Gusts of wind blew dust up off the ground as Ghulam Mohiddin and his wife Nazo walked towards the graveyard where all their children are buried.
They showed us the graves of the three boys they lost in the past two years – one-year-old Rahmat, seven-month-old Koatan, and most recently, three-month-old Faisal Ahmad.
All three suffered from malnutrition, say Ghulam and Nazo.
Can you imagine how painful it's been for me to lose three children? One minute there's a baby in your arms, the next minute they are empty, says Nazo.
I hope every day that angels would somehow put my babies back in our home.
There are days the couple go without food. They break walnut shells for a living in the Sheidaee settlement just outside the city of Herat in western Afghanistan and receive no help from the Taliban government or from NGOs.
Watching helplessly as my children cried out of hunger, it felt like my body was erupting in flames. It felt like someone was cutting me into half with a saw from my head to my feet, said Ghulam.
The deaths of their children are not recorded anywhere, but it's evidence of a silent wave of mortality engulfing Afghanistan's youngest, as the country is pushed into what the UN calls an unprecedented crisis of hunger.
We started the year with the highest increase in child malnutrition ever recorded in Afghanistan. But things have got worse from there, says John Aylieff, the World Food Programme's country director.
Food assistance kept a lid in this country on hunger and malnutrition, particularly for the bottom five million who really can't cope without international support. That lid has now been lifted. The soaring of the malnutrition is placing the lives of more than three million children in peril.
Aid has sharply declined because the single largest donor, the US, stopped nearly all aid to Afghanistan earlier this year. But WFP says eight or nine other donors who funded them in the last two years have also stopped this year, and many others are giving much less than they were last year.
One reason is donors are responding to a number of crises around the world.

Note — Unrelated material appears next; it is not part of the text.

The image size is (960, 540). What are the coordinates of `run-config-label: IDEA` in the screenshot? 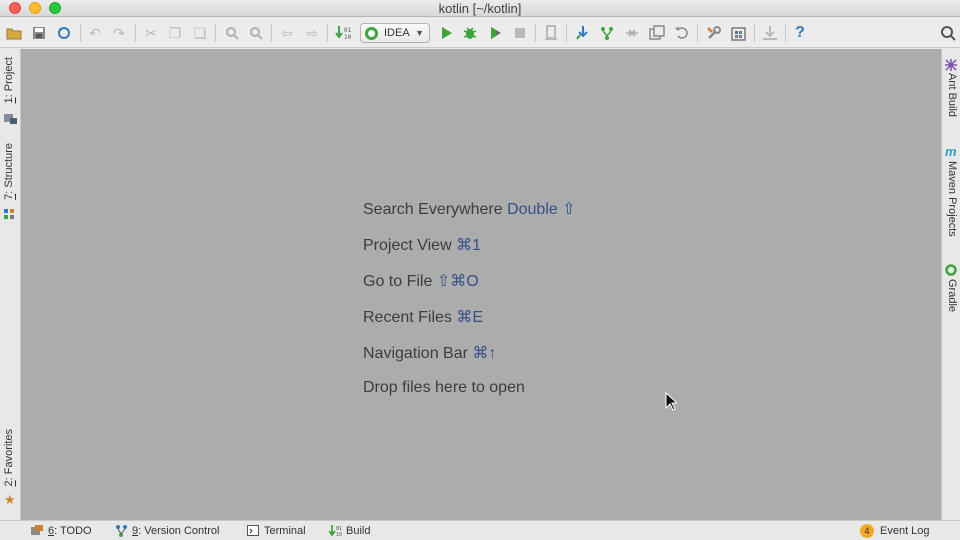 It's located at (397, 33).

But the Taliban government's policies also affect how much the world is willing to help.
But the Taliban's intransigence on women's rights affects its bid for international recognition, and for the sanctions against it to be lifted. Other decisions, like the recent enforcement of a previously announced ban on Afghan women working for NGOs is putting the delivery of life-saving humanitarian assistance at serious risk, the UN says.

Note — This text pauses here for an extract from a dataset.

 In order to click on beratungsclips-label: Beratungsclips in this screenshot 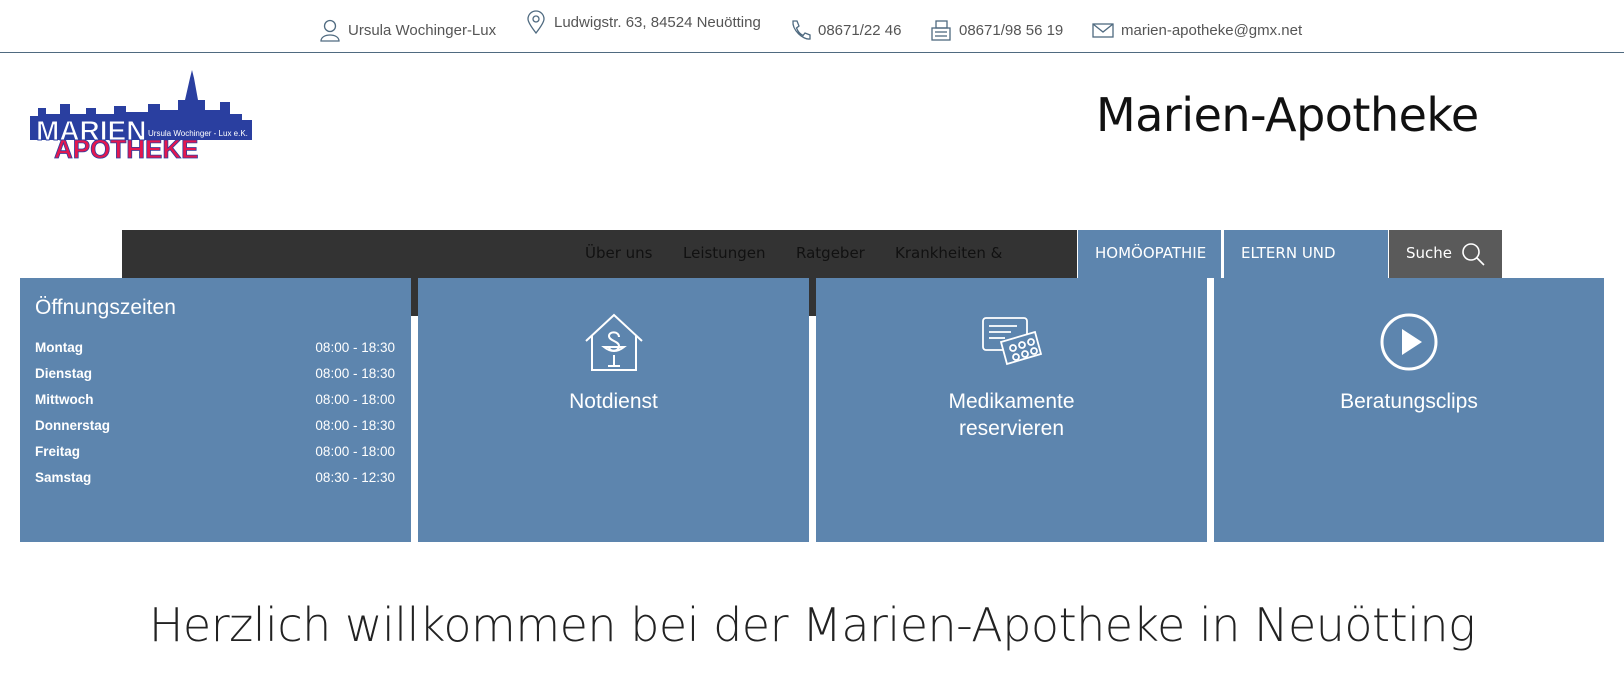, I will do `click(1409, 402)`.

At the Sheidaee graveyard, there were starkly visible signs of child mortality with two-thirds of the graves being for children. Villagers confirmed it was not a specific graveyard for children.

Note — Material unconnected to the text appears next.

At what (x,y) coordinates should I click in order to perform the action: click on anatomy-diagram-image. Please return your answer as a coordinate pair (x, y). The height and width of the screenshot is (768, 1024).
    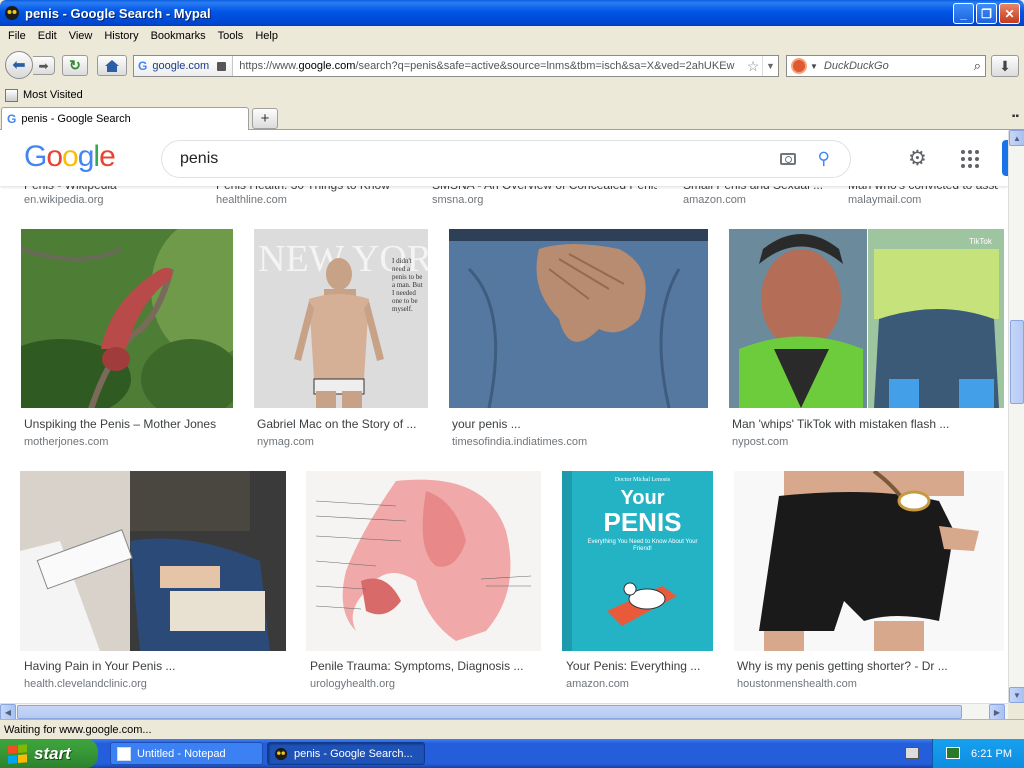
    Looking at the image, I should click on (424, 561).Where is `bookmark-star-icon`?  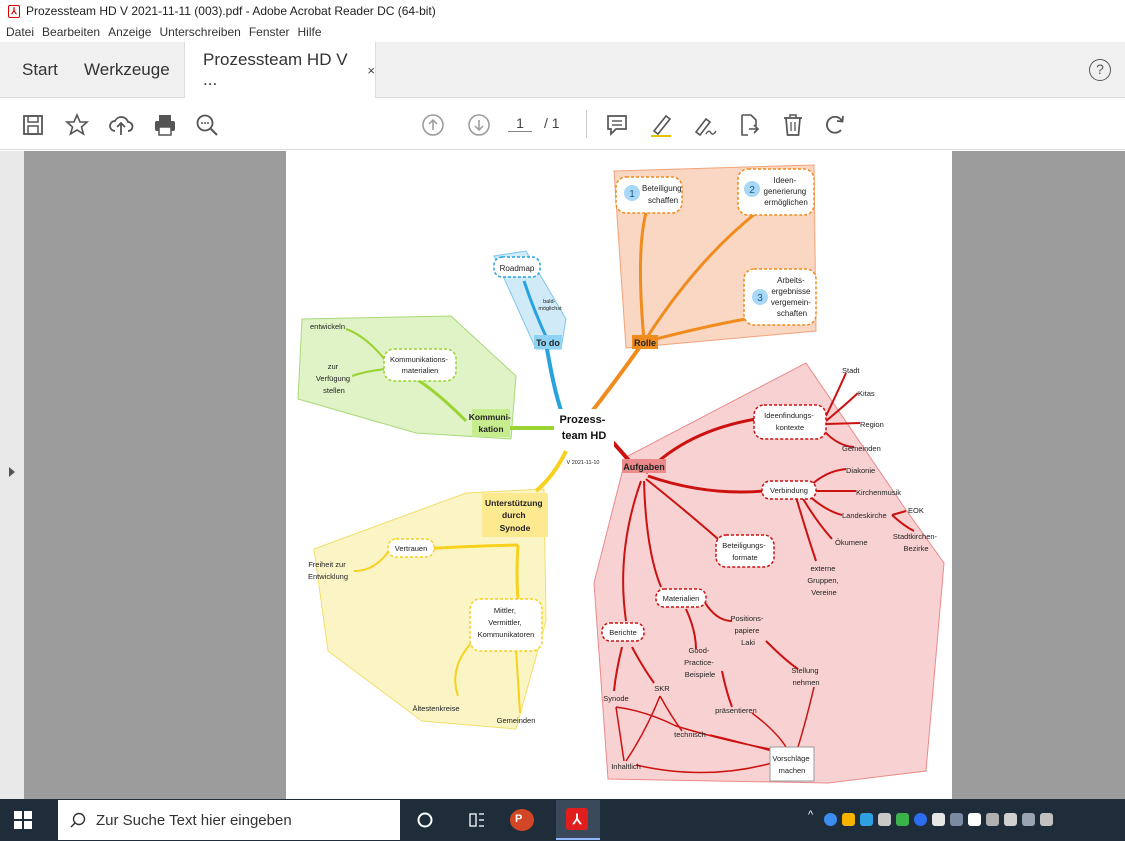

As the crisis deepens, a growing number of families like Ghulam and Nazo's are losing children to malnutrition every day.
Experts warn that with the current trajectory of aid decline and multiple socio-economic challenges, conditions for Afghan children will likely deteriorate even further.
WFP's humanitarian funding will run out in November. At the moment, we are starting to turn away malnourished women and children from the health centres because we simply cannot afford to feed them. In November, we will stop unless we get a further injection of funding, warns John Aylieff.
The situation in Afghanistan is urgent and dire as winter approaches, threatening the already vulnerable population with increasing hardship.